The example sentences in WWWJDIC all use the word "首" in the "fire" sense (e.g. 彼を首にしてやる) hence I was wondering is the term only used to refer to "firing" someone?

Or is it also used to refer to students who have just graduated and not yet found a job (they have never had a job before so they can't be fired can they)?

  • 4
    Can you explain why you would think that it had another meaning?
    – Amanda S
    Commented Aug 25, 2011 at 0:40
  • @Amanda well the link (in the question) writes: (3) unemployed person aka. without a job which had nothing to do with "firing". However the example sentences all have that nuance, hence the clash in meaning and need for clarification.
    – Pacerier
    Commented Aug 25, 2011 at 4:50

1 Answer 1


No, you can't use 首 to refer to students who have just graduated and don't have a job yet.
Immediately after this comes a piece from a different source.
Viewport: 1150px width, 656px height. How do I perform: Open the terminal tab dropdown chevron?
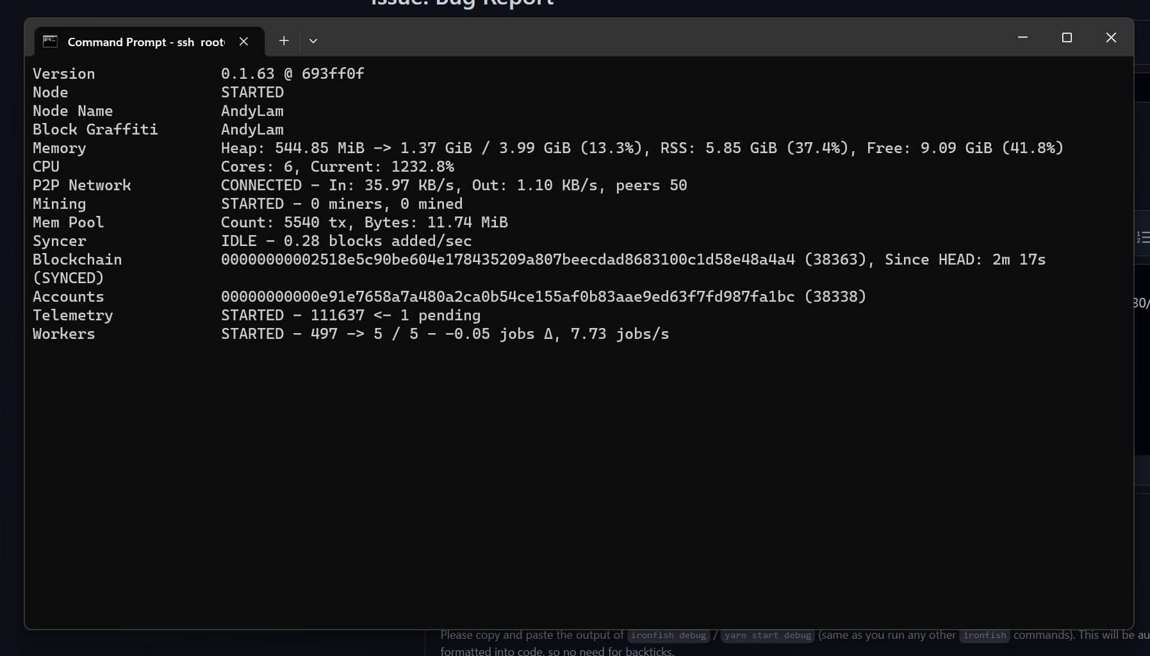click(313, 40)
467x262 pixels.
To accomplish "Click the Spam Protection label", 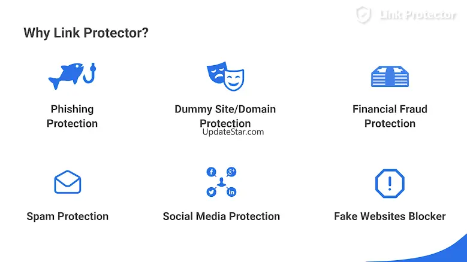I will (67, 217).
Pardon me if I am incorrect here, but I think maybe you think that "首にする" means "turn (someone) into a 首", and so 首 is an idiom for "unemployed person" or something. [Edit: My apologies, it looks like you were just taking the word of EDICT, which (wrongly, I think) makes exactly this claim.] This is not the case, though. "首にする" ultimately comes from the metaphor of beheading (!) and although it can be extended to other forms (もう首だろう etc.), it only refers to the act of firing/being fired, not to the result (being unemployed). So, it is not relevant to recent graduates... or any unemployed person, actually, except insofar as you can talk about their past: "She was fired in May," etc.)